A sensação de perda com os papéis russos provocou forte desvalorização do rublo e da Bolsa, além de ampliar a desconfiança em relação aos títulos emitidos pelos demais países emergentes. O rublo chegou a desvalorizar-se 5,1%, um nível que levou o governo russo a paralisar os negócios com a moeda para conter a sangria das reservas russas. Agravou as expectativas ainda as especulações sobre possível queda do presidente Boris Yeltsin.
O C-Bonds, principal título da dívida externa brasileira, apurou desvalorização de aproximadamente 9%, ao ser cotado por 53,250 centavos por dólar. Quanto mais baixa a cotação, por causa da pressão de venda, maior é a rentabilidade desses papéis, que, mesmo assim, não atraíram compradores, por causa da ampla oscilação dos preços desses títulos. A avaliação é de que boa parte do dinheiro de venda das ações nas Bolsas mundiais tem procurado a rentabilidade ampliada dos C-Bonds ou, ainda, a segurança dos T-Bonds, os títulos de longo prazo do Tesouro norte-americano.
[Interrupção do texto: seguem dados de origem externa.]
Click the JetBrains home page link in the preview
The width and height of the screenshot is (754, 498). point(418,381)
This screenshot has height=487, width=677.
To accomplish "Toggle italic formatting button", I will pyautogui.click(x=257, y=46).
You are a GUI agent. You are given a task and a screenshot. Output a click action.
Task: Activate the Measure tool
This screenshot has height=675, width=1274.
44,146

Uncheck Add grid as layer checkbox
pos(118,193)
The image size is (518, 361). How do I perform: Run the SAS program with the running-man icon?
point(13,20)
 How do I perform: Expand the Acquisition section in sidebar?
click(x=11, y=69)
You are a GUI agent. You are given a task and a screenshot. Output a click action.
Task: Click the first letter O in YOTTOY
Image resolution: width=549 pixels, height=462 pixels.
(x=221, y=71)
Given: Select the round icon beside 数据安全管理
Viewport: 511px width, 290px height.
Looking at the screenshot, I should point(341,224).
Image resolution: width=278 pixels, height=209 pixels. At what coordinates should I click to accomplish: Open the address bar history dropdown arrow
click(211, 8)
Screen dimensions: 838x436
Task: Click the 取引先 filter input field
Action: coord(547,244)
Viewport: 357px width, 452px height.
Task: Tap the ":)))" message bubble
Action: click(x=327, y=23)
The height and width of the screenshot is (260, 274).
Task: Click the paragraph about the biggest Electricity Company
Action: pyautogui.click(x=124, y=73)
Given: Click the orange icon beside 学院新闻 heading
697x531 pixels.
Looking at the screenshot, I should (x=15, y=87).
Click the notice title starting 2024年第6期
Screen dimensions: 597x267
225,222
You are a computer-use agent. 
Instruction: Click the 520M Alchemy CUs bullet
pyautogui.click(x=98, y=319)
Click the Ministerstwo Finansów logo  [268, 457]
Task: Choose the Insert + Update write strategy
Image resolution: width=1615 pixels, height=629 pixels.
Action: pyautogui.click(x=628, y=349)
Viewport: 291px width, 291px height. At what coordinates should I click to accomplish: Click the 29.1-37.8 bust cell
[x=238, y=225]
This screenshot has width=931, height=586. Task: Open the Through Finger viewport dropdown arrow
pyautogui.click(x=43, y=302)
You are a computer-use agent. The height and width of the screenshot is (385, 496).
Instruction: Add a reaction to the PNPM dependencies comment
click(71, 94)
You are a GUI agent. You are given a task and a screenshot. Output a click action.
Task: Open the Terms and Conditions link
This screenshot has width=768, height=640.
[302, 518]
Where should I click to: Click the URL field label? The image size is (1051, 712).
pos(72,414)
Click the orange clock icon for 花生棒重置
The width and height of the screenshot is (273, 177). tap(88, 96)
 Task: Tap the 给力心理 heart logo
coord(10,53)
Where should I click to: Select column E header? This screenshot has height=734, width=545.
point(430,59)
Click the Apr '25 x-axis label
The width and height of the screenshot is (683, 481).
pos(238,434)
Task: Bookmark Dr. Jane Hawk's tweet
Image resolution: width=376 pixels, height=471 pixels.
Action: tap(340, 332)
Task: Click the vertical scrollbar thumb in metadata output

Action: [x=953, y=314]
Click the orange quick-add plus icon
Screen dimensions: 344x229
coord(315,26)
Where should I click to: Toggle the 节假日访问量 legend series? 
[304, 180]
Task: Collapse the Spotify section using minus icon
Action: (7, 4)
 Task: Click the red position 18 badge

As baixas foram generalizadas em todas as Bolsas internacionais, da Ásia aos Estados Unidos, passando pela Europa e América Latina. Entre as principais, a Bolsa de Tóquio recuou 1,37%; a da Rússia, 11,22%; a de Frankfurt, 2,61%; a de Londres, 1,93%; a de Paris, 2,88%. A Bolsa de Nova York também permaneceu em baixa, ao fechar com desvalorização de 0,92% ou -79 pontos. Entre as Bolsas latinas, a da Cidade do México caiu 3,39%; a de Buenos Aires, 2,69%; e a de Caracas, 4,6%. Mas as Bolsas não recuaram sozinhas. Também o peso mexicano e o bolívar venezuelana fecharam em baixa.